It looks like we're on the path to insuring 30 million more Americans and ending denials for pre-existing conditions. While we celebrate these advances, let us remember that we are building on the most expensive, bureaucratic system of paying for health care that the world has to offer.
Instead of a single, not-for-profit system, we will still have our governments paying for the majority of health care, while still relying on 1,300 private, for-profit insurers through 17,000 different policies.
Private, for-profit insurers must compete among themselves for the profits to attract and keep investors. This competition drives them to collect premiums and not pay for health care. If they can't do it through pre-existing condition denials and rescissions, they will do it with higher copays, higher deductibles, annual and lifetime caps, and whatever else they can think of.
More of us will be covered; more of the coverage will be under insurance.

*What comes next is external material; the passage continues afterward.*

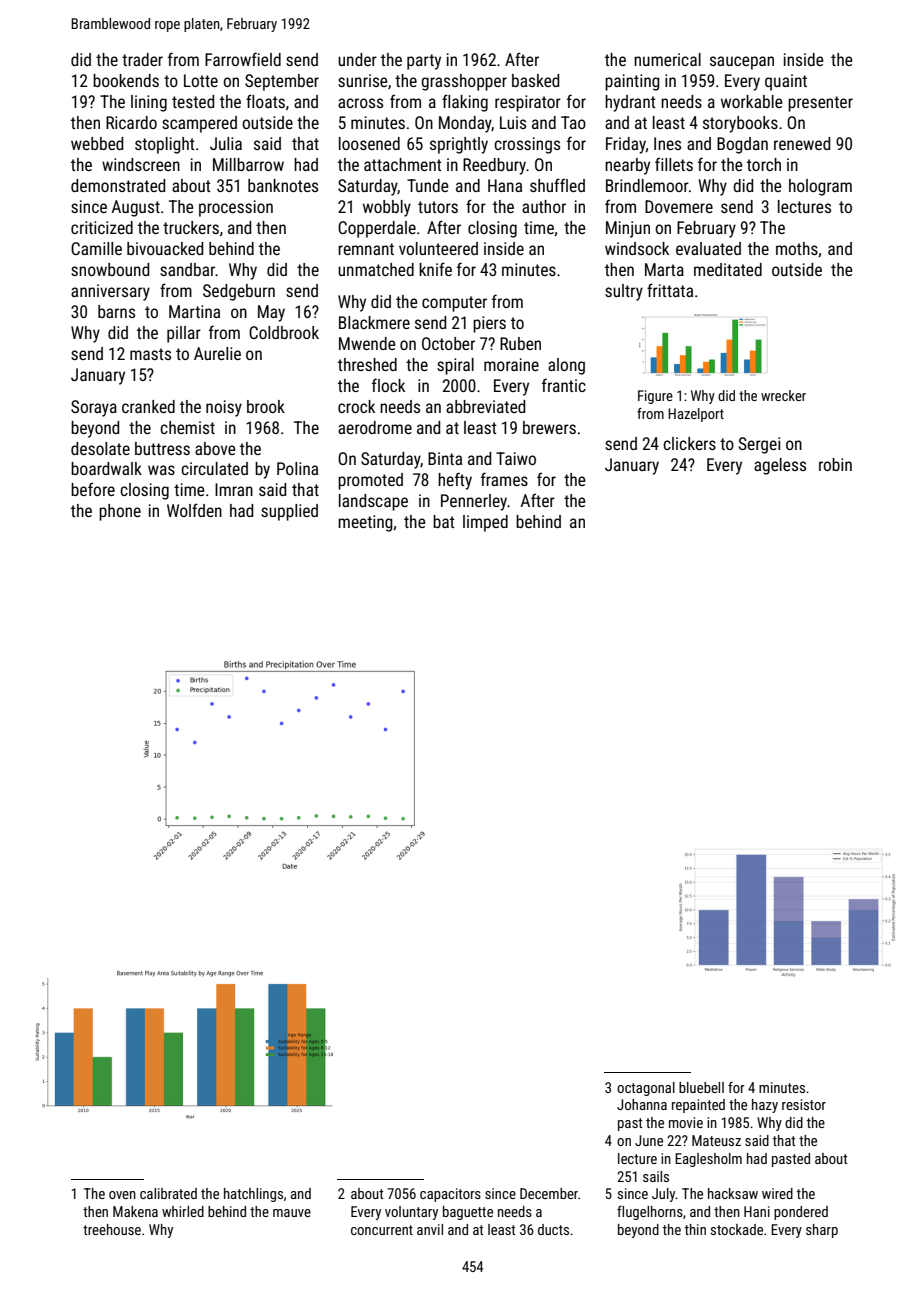 Image resolution: width=924 pixels, height=1308 pixels. What do you see at coordinates (283, 185) in the document?
I see `banknotes` at bounding box center [283, 185].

We have a choice. Use our taxes to pay for a single, not-for-profit system. Or use our taxes and premiums, high copays, high deductibles, providers' huge billing expenses, the fallout of bankruptcies and foreclosures due to uncovered medical expenses, and the cost shifting of those left uninsured and still needing health care to pay for our amazingly complex and inefficient multi-payer system.
Current health care reforms will keep us entrenched in the latter option. It is the main reason why we spend almost twice the average of other industrialized countries for our health care, yet are 37th in outcomes.
We need to question our fear of taxes and see that expanding some version of Medicare for all will give us true security. Private for-profit insurance claims to offer protection.